И еще мне рассказал Михаил Никитович:
— К нам в лагерь вербовщики от Власова приезжали два раза, приезжал и сам Зверев. Вызывал и поодиночке, и повзводно, речь перед строем произносил, обещал «малиновую жизнь», угрожал. Повезло ему мало: с превеликим трудом уговорил не то восемь, не то девять человек.
Мне было горько слушать — в числе тех, кого уговорил Зверев, оказался мой сын. Ворожейкин успокоил меня:
— Феликс сказал, что, как только доберется до Германии, обязательно убежит…
Больше о сыне я ничего не знаю. Моя дорогая, милая Надя плакала всю ночь. Разбередилась старая, никогда не заживавшая рана.
Недавно мы с женой побывали с туристской группой в Норвегии. Долго стояли на морском берегу, смотрели вдаль, стараясь угадать в тумане — где тот каменистый остров, на котором долго жил в тяжкой неволе наш пропавший без вести сын.
СОВЕТСКИЕ ВОЙСКА ВЫШЛИ НА ОДЕР
Власов, вернувшийся накануне из Мюзенгена, где он проводил смотр первой дивизии, стоя перед зеркалом, репетировал новый приветственный жест, который он собирался ввести в РОА. Он сгибал правую руку в локте, ладонью к уху, затем с вывертом поднимал руку над головой и выкрикивал: «Виват!»
Получалось, в общем, не так уж плохо.
В министерстве Геббельса и канцелярии Мартина Бормана тянули с ответом на запрос: «Имеют ли право военнослужащие РОА на приветствие, принятое в Великой Германии?» То ли не хотели ответить, то ли было не до приветствий. Конечно, можно было проявить инициативу и самим начать махать рукой и кричать «хайль Гитлер!» Но кто их поймет, господ национал-социалистов! Крикнешь «хайль!», а тебе за это в ухо — не балуйся, если не дозволено.
Такие факты, к сожалению, были. Недавно прошел слух, что якобы со знаком «ОСТ» можно заходить в кафе, дескать, обслужат, как немца. Во всяком случае, начальник гражданского управления КОНРа Закутный посетил герра Геббельса, и тот согласился, что можно разрешить острабочим, коим за безупречное поведение выданы паспорта для иностранцев, беспрепятственно заходить в кафе. Черта с два! Трое парней, выйдя из эсбана, заглянули в кафе на углу Фридрихштрассе и Георгенштрассе и схлопотали по морде. Конечно, парни в какой-то степени сами виноваты, полезли, идиоты, в самом центре, но, с другой стороны, Закутный сказал, что герр Геббельс вообще не возражал, заявил: «Пожалуйста, заходите!»
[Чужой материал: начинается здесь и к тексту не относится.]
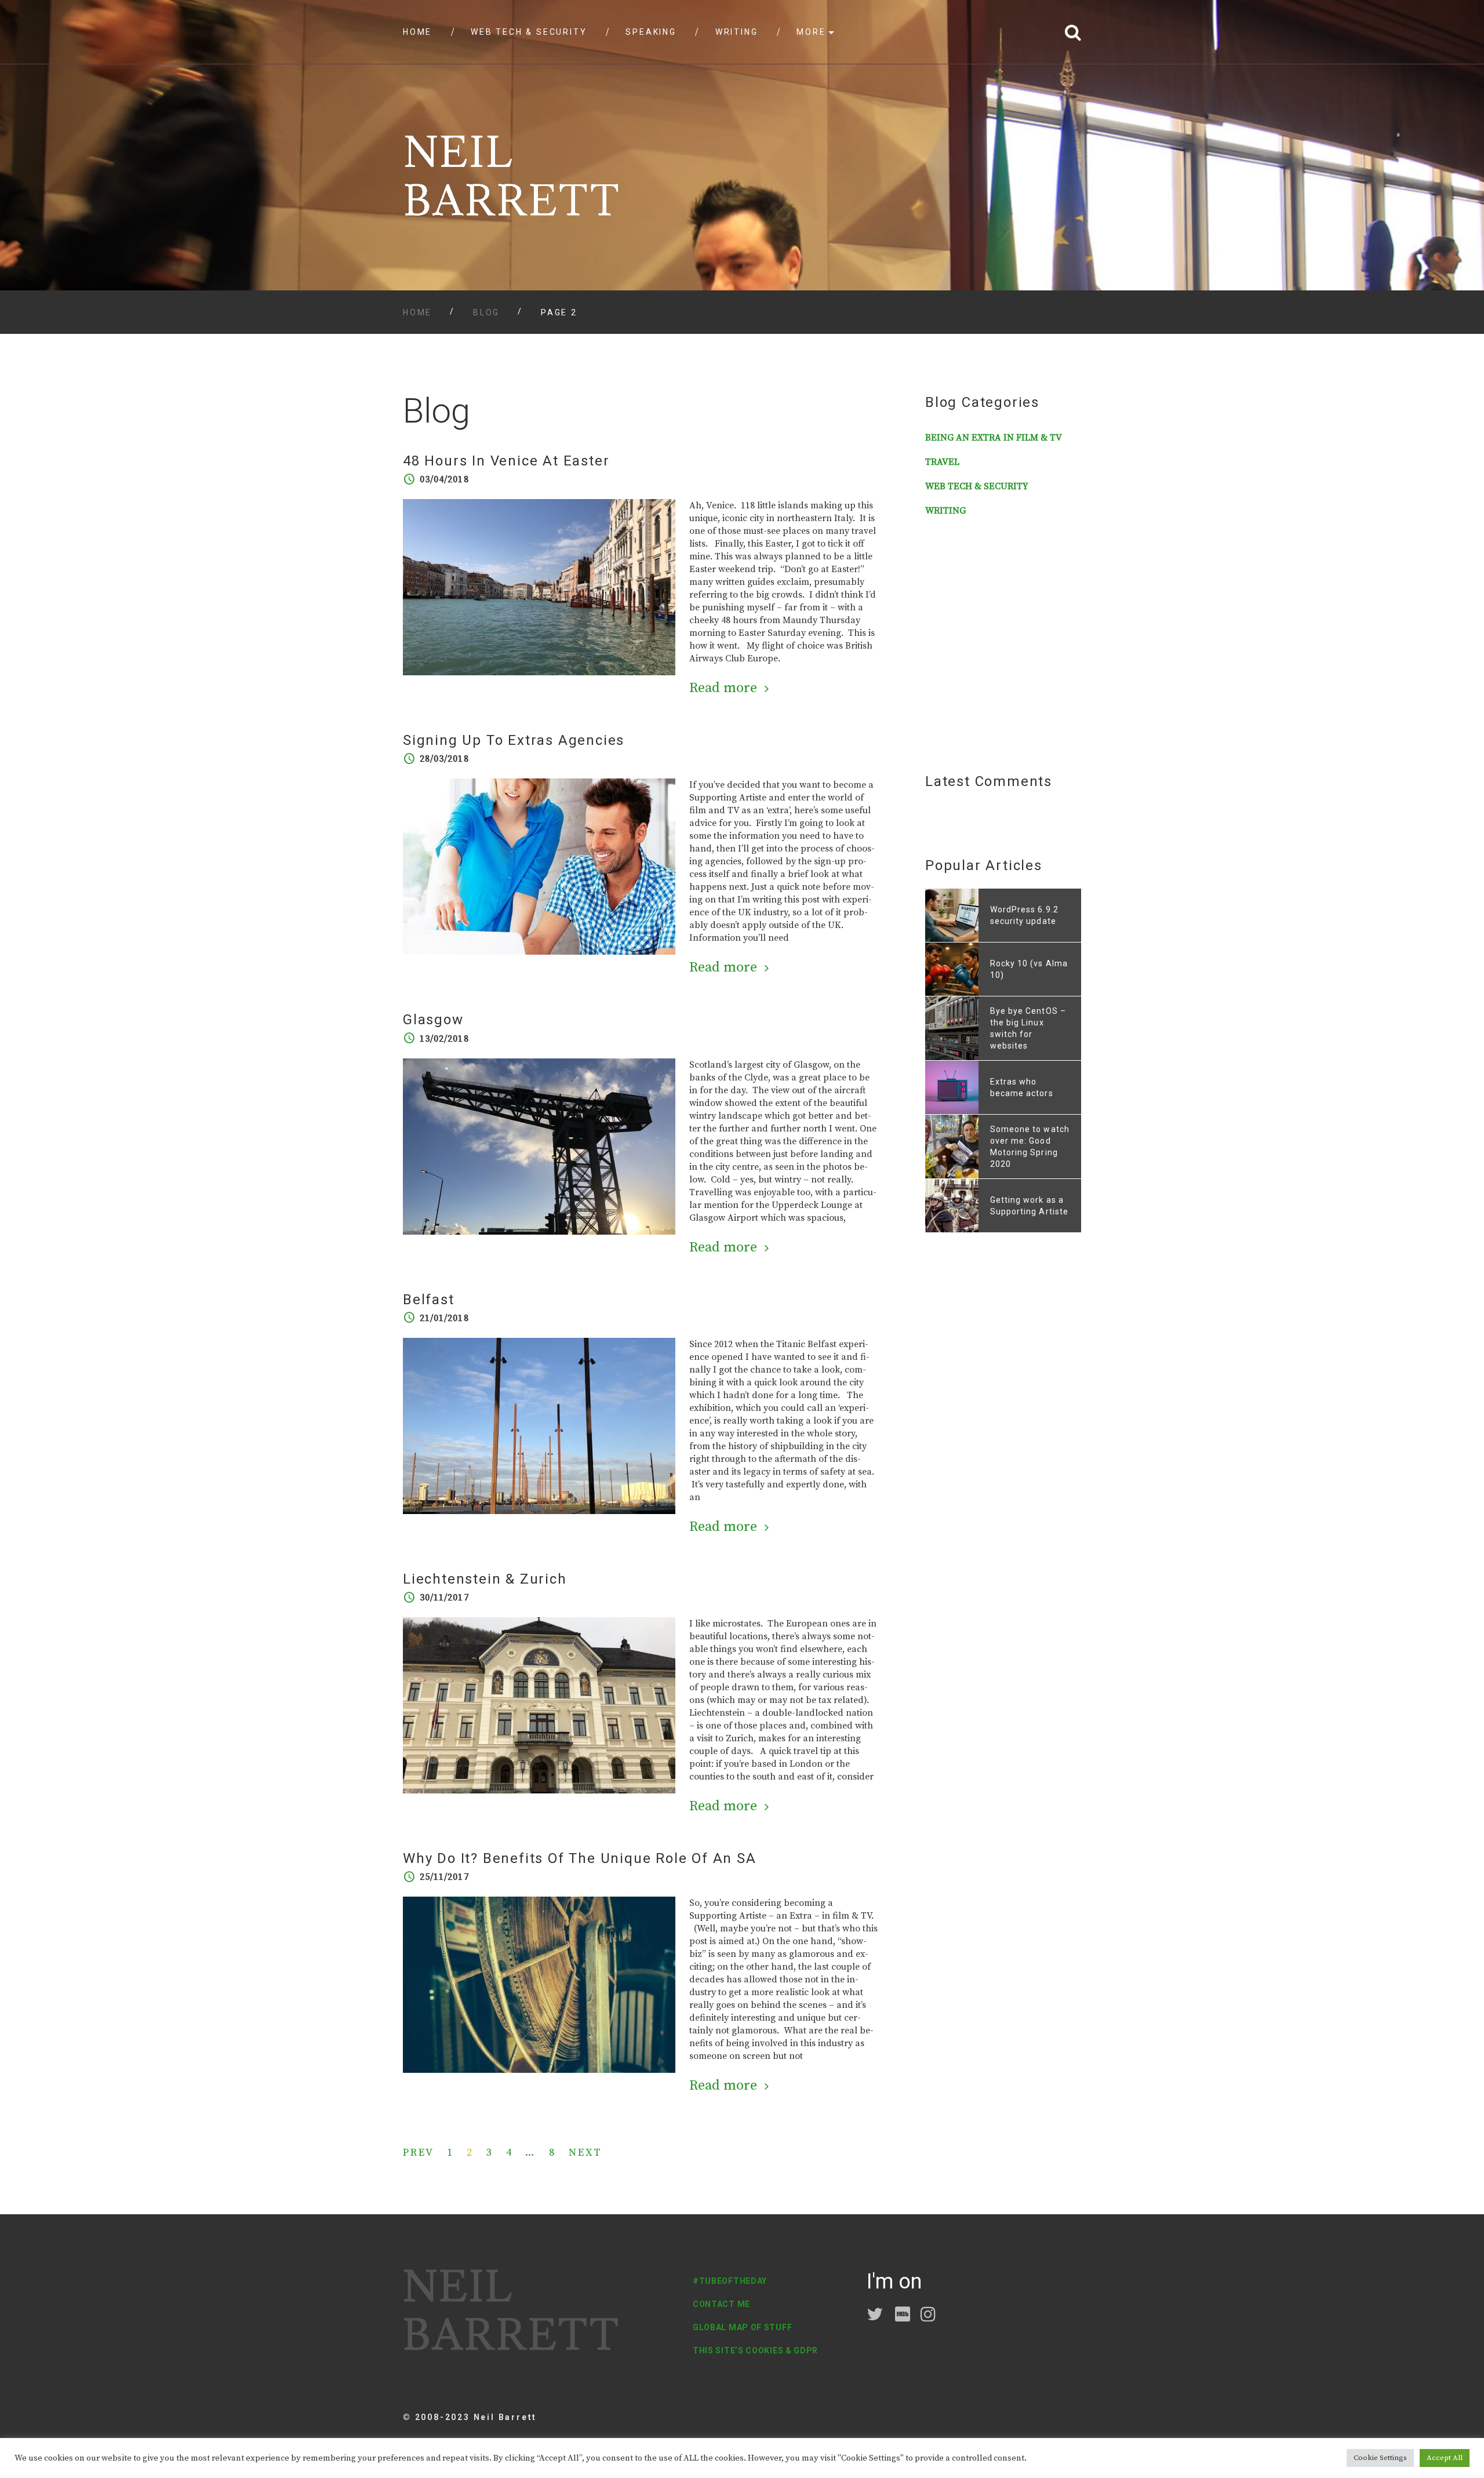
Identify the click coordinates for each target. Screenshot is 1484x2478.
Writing (736, 32)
Новую форму приветствия выдумал Жиленков и немыслимо щеголял ею. У него немедленно нашлись подражатели — «Виват!» — и все, поди придерись!
Если бы предложение исходило не от Жиленкова, Власов принял бы его немедленно.
При посторонних, особенно при немцах, Власов и Жиленков никогда не ссорились, были, как говорят, «взаимно вежливы». Но Власова очень обижало, что Жиленков ходит в одном с ним звании. Он не раз укорял своего «главного пропагандиста»:
— Какой ты, к дьяволу, генерал? Воевал пять дней. Военного образования у тебя нет. И вообще ты недоучка. Ты — выскочка! Я вот попрошу Гиммлера тебя разжаловать.
Жиленков — ему в 1944 году было всего тридцать четыре года, — разжиревший, морда так и лоснилась, только отмахивался от «вождя русского народа».
— Так он тебя и послушает!
В последнее время Власов не мог видеть Жиленкова, так он ему опротивел после случая с сейфом. А случай вышел смешной.
Вернувшись после очередного визита в главное управление СС, Власов пожаловался на плохой прием: «Не смотрят, почти не разговаривают…»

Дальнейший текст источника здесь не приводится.